Di wilayah yang hampir-hampir tak bertuan itu, letak desa-desa agak berjauhan satu sama lain, dan Jit-siong-tin sebagai desa yang paling besar di sekitar situ telah menjadi semacam "ibukota"nya. Jit-siong-tin terdiri dari kira-kira seratus buah rumah, termasuk rumah kepala desanya yang paling besar, dan di empat penjuru punya pula empat pintu gerbang sehingga mirip sebuah kota, hanya bedanya disini tidak ada tembok kota. Bahkan setiap pintu gerbang dijaga oleh anggauta keamanan desa yang menyandang senjata pula.
Ketika Pakkiong Liong mendekati pintu gerbang selatan, tiba-tiba jantungnya berdegup keras. Dilihatnya digapura desa itu berdiri sebatang bendera bertiang tinggi, bendera yang berwarna kuning dengan gambar matahari merah dan rembulan putih. Bendera Kerajaan Beng!
Darah Pakkiong Liong terasa mendidih melihat itu. "Ini benar-benar gila dengan berani mengibarkan Jit-goat-ki di tempat ramai seperti ini berarti desa ini terang-terangan tidak mengakui kekuasaan yang syah pemerintahan sekarang. Pemasangan bendera ini entah berdasar kehendak penduduk sendiri atau dipaksakan oleh gerombolan pengacau?"

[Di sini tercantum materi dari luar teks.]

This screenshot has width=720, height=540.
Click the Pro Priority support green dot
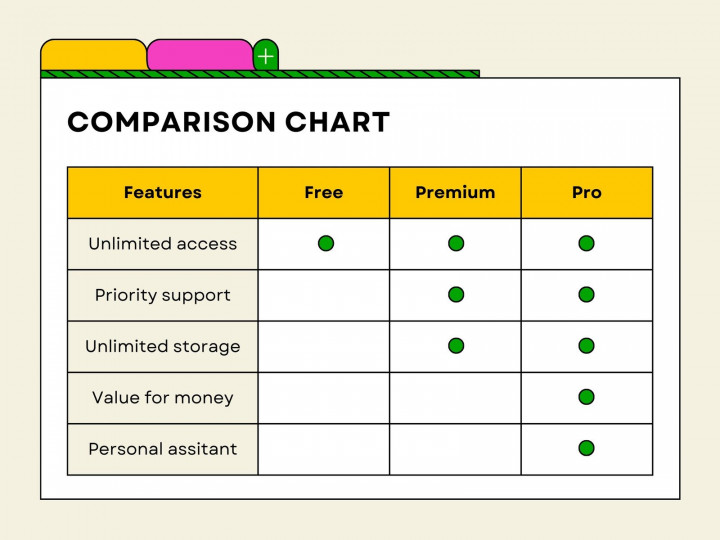pyautogui.click(x=586, y=294)
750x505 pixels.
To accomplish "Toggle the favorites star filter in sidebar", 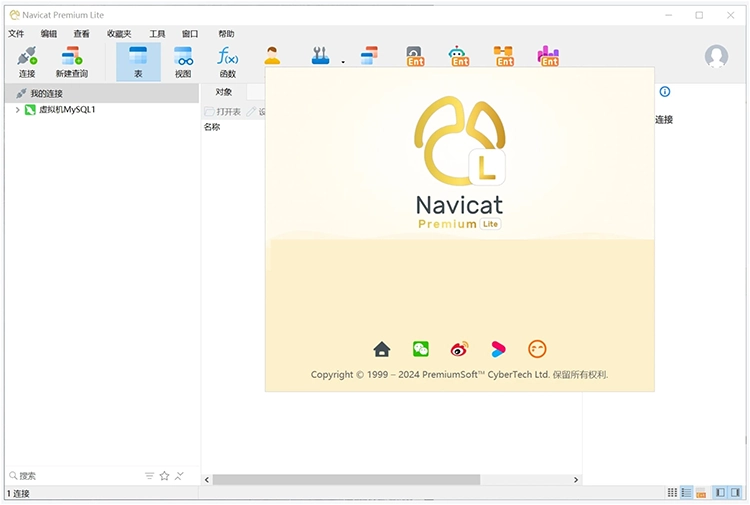I will (164, 476).
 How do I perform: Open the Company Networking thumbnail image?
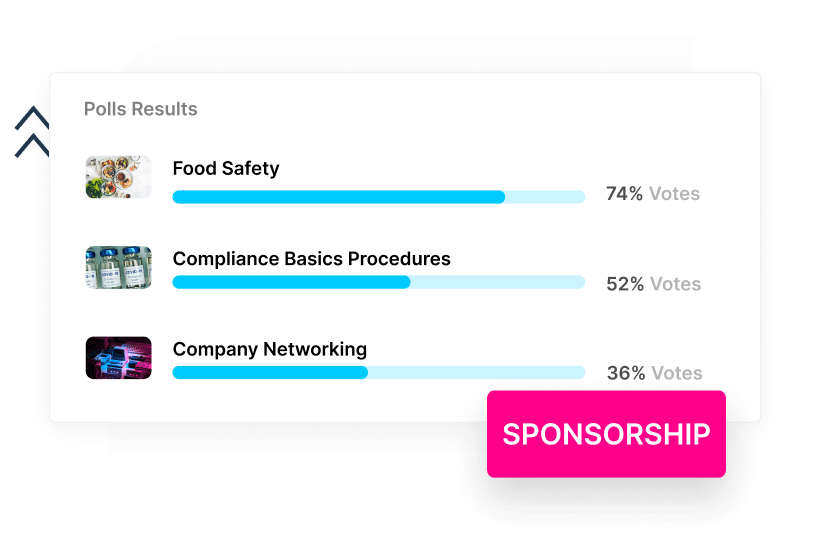coord(118,358)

Sebagai prajurit yang setia kepada Kerajaan Manchu, memang Pakkiong Liong merasa tersinggung karena masih ada secuwil tanah yang mengibarkan bendera lain selain bendera Manchu. Geramnya, "Ini suatu keteledoran bagi penguasa Manchu di wilayah ini, agaknya daerah ini tak pernah ditinjau sehingga jatuh ke dalam pengaruh para pembangkang. Meskipun daerahnya hanya kecil saja, tetapi akan dapat menjadi batu pijakan dan sekaligus sumber perbekalan bagi pemberontak untuk memperluas gerakan mereka. Biarpun kecil tapi lama-kelamaan bisa berbahaya."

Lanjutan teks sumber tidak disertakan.